Où vont les femmes : le parcours de haut niveau du tennis feminin

La filière de formation fédérale des filles

La Direction Technique Nationale de la FFT a repensé toute sa stratégie de développement du tennis féminin vers le haut niveau. Un plan à trois pans.

Jusqu'à 12 ans : la fidélisation
« Comment faire pour qu'une petite fille qui n'a jamais joué choisisse le tennis, qu'elle y reste, et qu'on lui offre les moyens d'exploiter son potentiel au maximum ? », s'est interrogé Alain Solvès, directeur adjoint à la DTN en charge du département Tennis régional. L'approche est désormais spécifique aux filles et non calquée sur les garçons.

Jusqu'à 5-6 ans, le travail est basé sur le développement de certaines habiletés motrices. A partir de 7-8 ans, le tennis évolutif (terrain et matériel adaptés) est prépondérant dans l'apprentissage.
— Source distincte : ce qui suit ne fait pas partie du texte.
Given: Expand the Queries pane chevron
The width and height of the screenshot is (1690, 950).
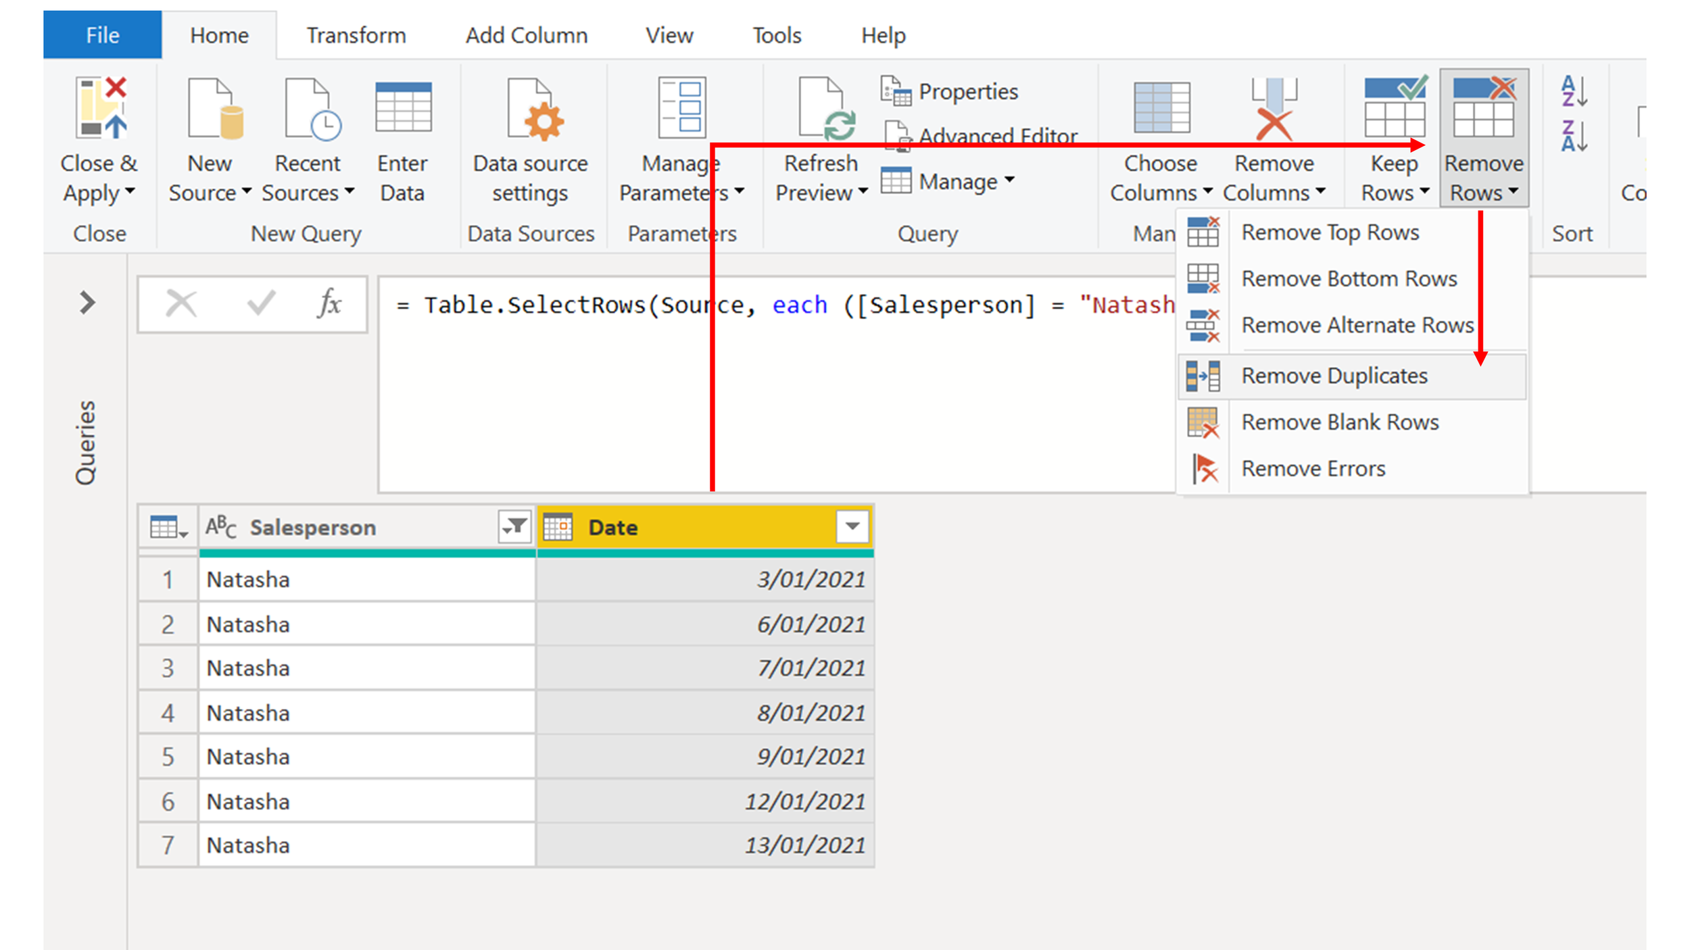Looking at the screenshot, I should tap(87, 302).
Le tout en privilégiant les situations de partenariat aux oppositions.

Les premiers contacts avec la compétition ont été repensés. Certains tournois nationaux 10 ans ont été remplacés par des rassemblements nationaux. Des tournois de double ont été créés pour les 10 ans et les 11 ans. « A deux, les joueuses acquièrent de la confiance, du sens tactique et le plaisir du jeu », ajoute Alain Solvès.

Le format des tournois multichances va être raccourci pour permettre de disputer plus de deux simples par jour. Et ainsi relativiser le résultat. Des compétitions à date anniversaire sont mises en place. Enfin, le Tennis régional préconise de ne plus annuler les compétitions à partir du moment où au moins deux joueuses sont inscrites.

De 13 à 18 ans : s'armer du mieux possible pour entrer dans le monde professionnel
Le département du Tennis national suit les projets des meilleures joueuses de la catégorie 13-18 ans. L'élite de cette catégorie a été densifiée. Pour la saison 2011, quinze joueuses ont été intégrées dans les Pôles France. Trente autres filles font partie du Programme junior national, et sont accompagnées par le Tennis national.

La philosophie a évolué. On veut laisser le temps aux joueuses de se développer. « Dans notre pays, on arrive tardivement à maturité, note Carine Bornu, coordonnatrice du tennis féminin au Tennis national. On ne peut calquer notre modèle sur celui des Pays de l'Est. »

Suivi gynécologique, aspect diététique et approche psychologique sont pris en compte. Des entraîneurs spécialistes de la formation et du tennis féminin ont été embauchés. Et les coachs seront formés sur les spécificités de l'entraînement des joueuses.

Le haut niveau : retrouver l'élite
Responsable du haut niveau la DTN, Alexandra Fusai veut redonner ses lettres de noblesse au tennis féminin français. Son projet s'articule en trois phases. D'abord créer du lien avec les joueuses, les écouter et les accompagner.

Le tennis féminin français doit retrouver sa place dans l'élite mondiale. « Notre pays doit être davantage représenté dans le top 100 », explique Alexandra Fusai. Plus de joueuses seront suivies.

Enfin, la dernière phase envisage de remporter dans les prochaines années un tournoi du Grand Chelem, une finale de Fed Cup ou des médailles aux Jeux Olympiques.